In lesson seventeen, we return to the need to pay attention to language, as tyrants and would-be-tyrants use certain words and terms to rally those to them and leave others out. They also use those words to mold the situation to their desires: “A Nazi leader outmaneuvers his opponents by manufacturing a general conviction that the present moment is exceptional, and then transforming that state of exception into a permanent emergency” (100).
That “permanent emergency” is what Snyder is referencing in the next chapter on being calm when the unthinkable arises. He provides a compelling example in the Reichstag fire, which allowed Hitler to take actions to consolidate his power and stamp out resistance because it was an “exceptional” circumstance. Snyder notes some real and fake crises that have already happened, including the biggest of them all—the “stolen election” and the attack on the Capitol—and warns, “One coup has been attempted. A failed coup is usually practice for a successful one. The emergency might be more favorable next time, and we cannot afford to be surprised” (110).
Comparing Trump to Hitler and some imminent “exceptional event” (perhaps a terrorist attack by the Islamic state) to the Reichstag fire has been going on since 2016. A 2017 Harper’s article, “The Reichstag Fire Next Time” by Masha Gessen, deals with this at length, explaining that we can first look to Trump’s campaign rallies: “To totalitarianism watchers, Trump’s campaign rallies, which segued into his victory rallies, including his ‘America First’ inauguration, have looked familiar and perhaps more worrisome than an imaginary future fire.
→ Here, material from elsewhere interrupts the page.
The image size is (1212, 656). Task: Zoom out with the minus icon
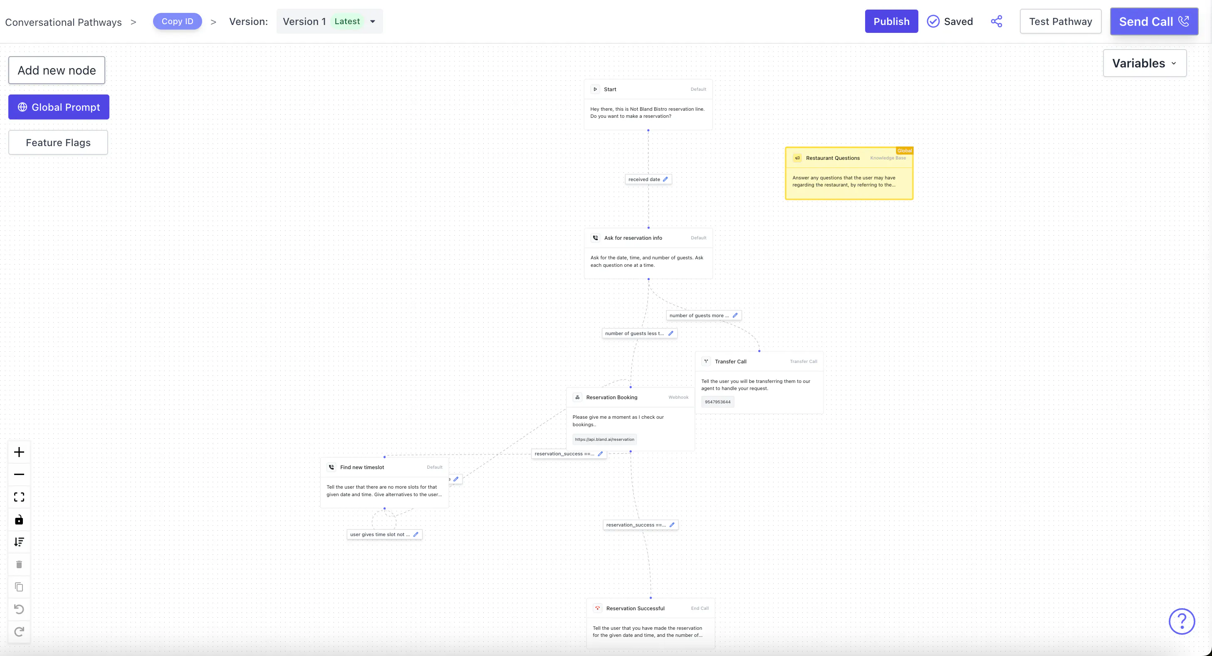pos(19,474)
To historians of the twenty-first century, however, they will likely look like logical steps from the years of war rhetoric that preceded them, not quantum leaps. A nation can be mobilized only if it knows its enemy and believes in its own peril.” Perhaps if there isn’t an outright war, it might not matter: “Trump does not have to declare war—this has already been done—or even proffer an assessment of the danger. But he has already shown that he can deftly use the coercive power of the state of being at war—this is, possibly, the only political tool of which the president has instinctive mastery.” She concludes, “when we talk about the Reichstag fire, we talk about the consequences of a catastrophic event. But in our case, these consequences—a legal state of exception, a sense of living under siege, popular mobilization, and an epidemic of conspiracy thinking—are already in place. Indeed, they are the preconditions of our current predicament. Trump used the conspiracy thinking and the siege mentality to get himself elected.” Gessen certainly has a lot more fodder for her claim in 2025.
The final two lessons are about being a real patriot (not a nationalist, which is not the same thing but certainly is what Trump is) and being courageous when the time comes. That lesson is just the preface itself and has no further text, giving it a rather ominous tone.
The epilogue does not exactly offer hope, but it does offer instruction about how to view history. In a Penguin Books article, Snyder explains the point of this book and of studying history: “The idea of lessons from history is to give us some place to stand, some leverage, a realization that nothing is entirely new, a program for action. I wrote the book so that Americans could get some distance on themselves, get away from shock and from normalization, and decide for themselves how to preserve democracy. The darkness of the twentieth century were the new forms of tyranny: fascism and communism. But we have the wisdom of people who experienced them and resisted. Some of these people were my teachers. The book is meant to put us in touch with people who are wiser than ourselves and who have experienced more.”